Mims Davies, minister for sport and civil society, was responding to a question from the shadow minister, Steve Reed, during Digital, Culture, Media and Sport Questions this morning.
Reed had raised the issue of the Garden Bridge Trust, a charity which received around £40m in public money for a new bridge across the River Thames that was never built.
The charity is currently in the process of winding up and the Charity Commission has previously said that no charity law had been breached, but it is monitoring the closure of the organisation and will publish a report with wider lessons for the sector.
“I want to press the minister further on the Garden Bridge issue; it has been a total fiasco,” Reed said. He went on to assert that there was “a cosy relationship to say the least between the chair of trustees, senior figures at the Charity Commission itself, as well as the former Mayor of London”.
He questioned whether the issue could affect public trust in the sector and called for a full inquiry.
“How can the public have trust in charity regulation if the Charity Commission won’t properly investigate a scandal of this magnitude?" he said. "And what is the minister going to do herself to ensure this investigation is conducted, not just a report but a full investigation?”
'Very happy to take this further'
Davies replied that: “There has been an investigation and lessons will be learned. But I am due to meet with the Charity Commission very shortly.”
She explained that the government had increased the Commission’s budget by £5m just over a year ago, “to increase the core regulatory functions”.
But she added that her own constituents had also expressed concerns about the regulator.
“I’ll admit I’ve had issues in my own constituency about concerns around the Charity Commission so I’m very happy to take this further,” she said.
Earlier this week, the Commission’s chief executive, Helen Stephenson, told the regulator’s annual public meeting that the Commission was still struggling to handle its increasing workload and described its capacity as being “on a knife edge”.
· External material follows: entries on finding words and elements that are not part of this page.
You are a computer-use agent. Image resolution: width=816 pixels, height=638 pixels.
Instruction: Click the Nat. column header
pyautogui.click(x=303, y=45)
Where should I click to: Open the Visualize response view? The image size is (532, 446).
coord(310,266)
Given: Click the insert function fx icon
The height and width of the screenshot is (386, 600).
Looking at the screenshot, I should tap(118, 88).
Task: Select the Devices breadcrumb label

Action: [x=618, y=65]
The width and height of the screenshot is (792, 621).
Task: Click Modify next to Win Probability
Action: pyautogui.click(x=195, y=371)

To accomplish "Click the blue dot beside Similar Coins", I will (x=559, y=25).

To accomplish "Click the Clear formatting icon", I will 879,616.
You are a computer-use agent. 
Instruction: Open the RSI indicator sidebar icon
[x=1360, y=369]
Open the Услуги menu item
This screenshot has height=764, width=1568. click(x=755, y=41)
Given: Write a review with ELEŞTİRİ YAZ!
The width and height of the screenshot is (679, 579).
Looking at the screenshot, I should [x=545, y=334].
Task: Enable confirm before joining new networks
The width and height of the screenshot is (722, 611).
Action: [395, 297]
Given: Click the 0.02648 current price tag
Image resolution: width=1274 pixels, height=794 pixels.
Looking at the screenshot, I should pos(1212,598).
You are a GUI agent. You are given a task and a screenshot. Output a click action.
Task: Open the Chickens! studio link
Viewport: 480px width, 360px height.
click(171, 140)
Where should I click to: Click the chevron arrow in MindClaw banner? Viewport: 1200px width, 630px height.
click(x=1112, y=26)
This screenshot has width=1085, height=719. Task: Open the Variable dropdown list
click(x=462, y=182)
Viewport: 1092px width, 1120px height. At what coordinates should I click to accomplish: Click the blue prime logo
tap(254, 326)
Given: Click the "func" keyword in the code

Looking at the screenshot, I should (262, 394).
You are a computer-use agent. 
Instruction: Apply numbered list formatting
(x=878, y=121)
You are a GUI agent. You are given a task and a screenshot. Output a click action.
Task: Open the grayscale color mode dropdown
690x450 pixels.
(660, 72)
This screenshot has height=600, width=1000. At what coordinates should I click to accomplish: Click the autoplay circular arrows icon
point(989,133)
Charity Commission response
A Charity Commission spokesperson said: “It is because large amounts of public funds have been expended on a project that has not come to fruition that we took some exceptional steps in our scrutiny of the trustees’ conduct and management of the Garden Bridge Trust. These steps included our direct approach to the Commissioner of Transport for London, to ascertain if TfL as the main public funder of the project had any concerns about the charity’s use of their funds. We received confirmation that TfL had no such concerns. We also sought assurance from the NAO, as the body responsible for oversight of public funds, that they were suitably across the project.
“The Commission’s regulatory remit is specific, and in the context of the project, narrow: our role is to hold trustees to account against their charity law duties. We cannot take a view on the value for money or the merits of public infrastructure projects, nor can we second-guess decisions by policy makers to initiate public infrastructure projects. However, given the public interest in this case, we intend to publish a concluding report setting out our final position on the running of the Garden Bridge Trust, and setting out wider lessons that policy makers and others can draw from the failed project.”
Editor's note: 15.00 7 March
This story has been updated to include comment from the Charity Commission.